2. L’accoglimento del primo motivo assorbe l’esame del secondo motivo, declinato come vizio di motivazione apparente sempre in relazione al profilo del diniego della richiesta protezione sussidiaria.

3. Con il terzo motivo si censura il provvedimento impugnato, ai sensi dell’art. 360 c.p.c., comma 1, n. 5, per vizio di omesso esame di fatto decisivo per il giudizio e per vizio di violazione del D.Lgs. 25 gennaio 2008, n. 25, art. 8 ed D.Lgs. 25 luglio 1998, n. 286, art. 5, comma 6, ai sensi dell’art. 360 c.p.c., comma 1, n. 3, nonché per motivazione apparente in relazione all’art. 132 c.p.c., all’art. 118 disp. att. c.p.c. e all’art. 111 Cost., comma 6.

Osserva il ricorrente che aveva allegato, come pericolo di danno grave D.Lgs. 19 novembre 2007, n. 251, ex art. 14, lett.

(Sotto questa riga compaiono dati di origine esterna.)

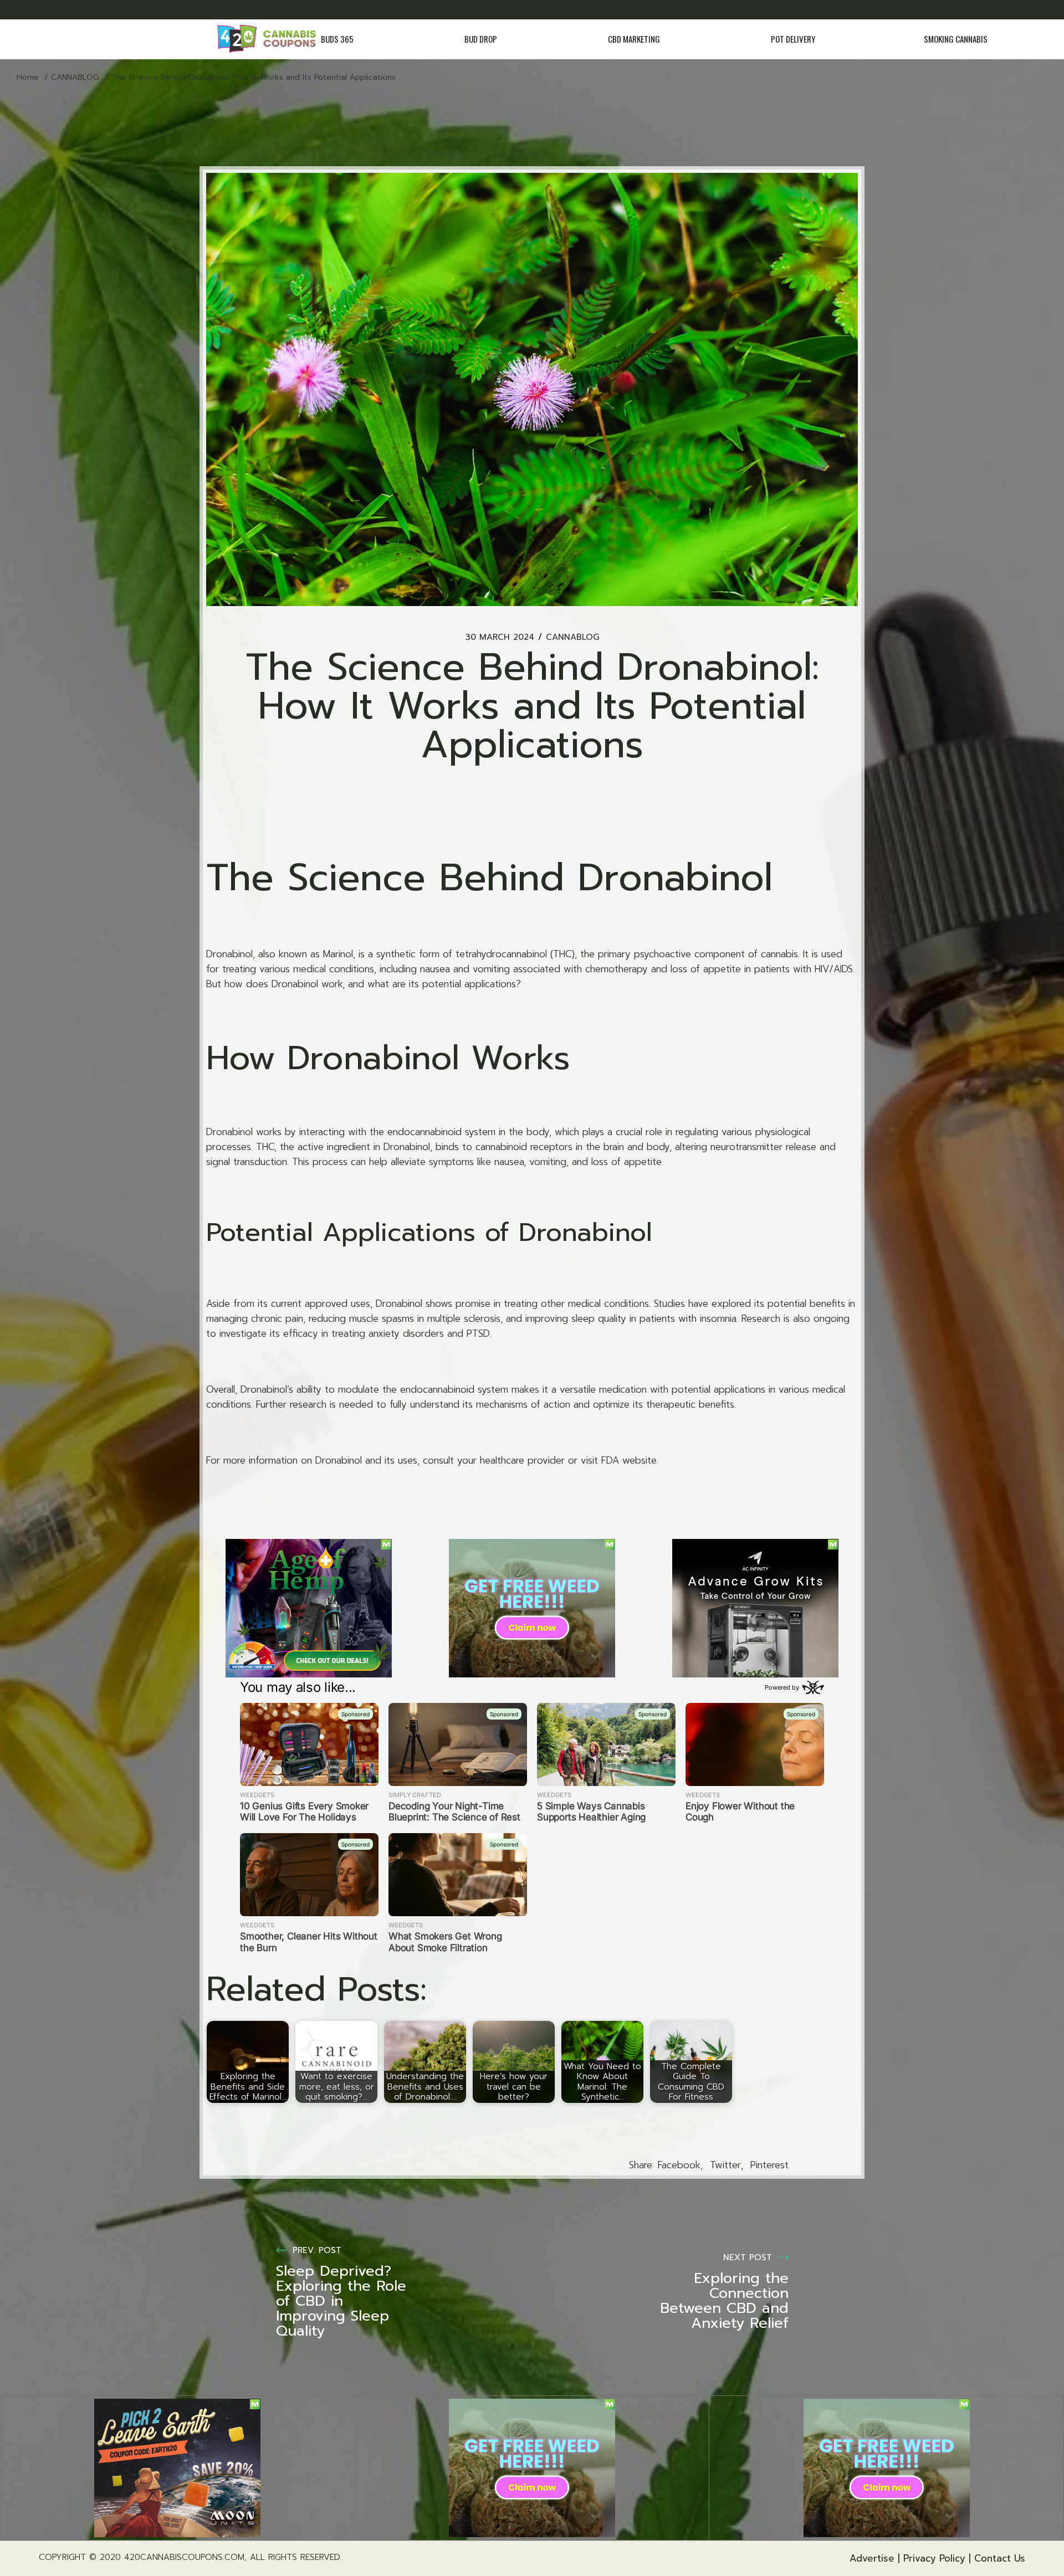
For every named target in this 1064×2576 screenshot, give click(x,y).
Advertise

B non solo la violenza dei creditori rimasti insoddisfatti, ma anche il timore di essere incarcerato arbitrariamente o comunque perseguitato dalla polizia a causa del debito.

3.1 Anche il terzo motivo è fondato posto che il ricorrente aveva allegato anche il pericolo, nel proprio paese di provenienza, di carcerazioni arbitrarie della polizia nei casi in cui non era previsto l’arresto dal codice penale in vigore in ***** (come nel caso in esame ove l’insolvenza non viene punita, di rigola, come reato). Ciò avrebbe dovuto indurre i giudici del merito, a fronte di una valutazione di credibilità del racconto, a scrutinare la dedotta possibilità di arresti arbitrari da parte della polizia ivoriana, attraverso la consultazione di fonti informative aggiornate, ai sensi del D.Lgs. 25 gennaio 2008, n. 25, art. 8, comma 3, e ciò anche per verificare le condizioni di carcerazione nel paese di provenienza del ricorrente.

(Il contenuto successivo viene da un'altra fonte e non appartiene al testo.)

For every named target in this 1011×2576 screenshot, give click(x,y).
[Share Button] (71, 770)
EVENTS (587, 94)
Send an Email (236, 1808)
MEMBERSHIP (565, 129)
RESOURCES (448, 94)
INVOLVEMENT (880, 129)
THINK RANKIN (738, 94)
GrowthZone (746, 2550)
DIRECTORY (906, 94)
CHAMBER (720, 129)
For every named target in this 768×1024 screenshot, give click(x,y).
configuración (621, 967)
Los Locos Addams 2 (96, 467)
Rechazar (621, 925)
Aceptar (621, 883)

Tale approfondimento istruttorio è invece mancato.

4. Il quarto motivo – articolato in riferimento al diniego dell’invocata protezione umanitaria – rimane assorbito.

Si impone pertanto la cassazione del provvedimento impugnato con rinvio al Tribunale competente che deciderà anche in ordine alle spese del presente giudizio di legittimità.

PQM

accoglie il primo e terzo motivo di ricorso; dichiara assorbiti il secondo e quarto; cassa il decreto impugnato con rinvio al Tribunale di Bologna che, in diversa composizione, deciderà anche in ordine alle spese del presente giudizio di legittimità.

Così deciso in Roma, il 6 luglio 2021.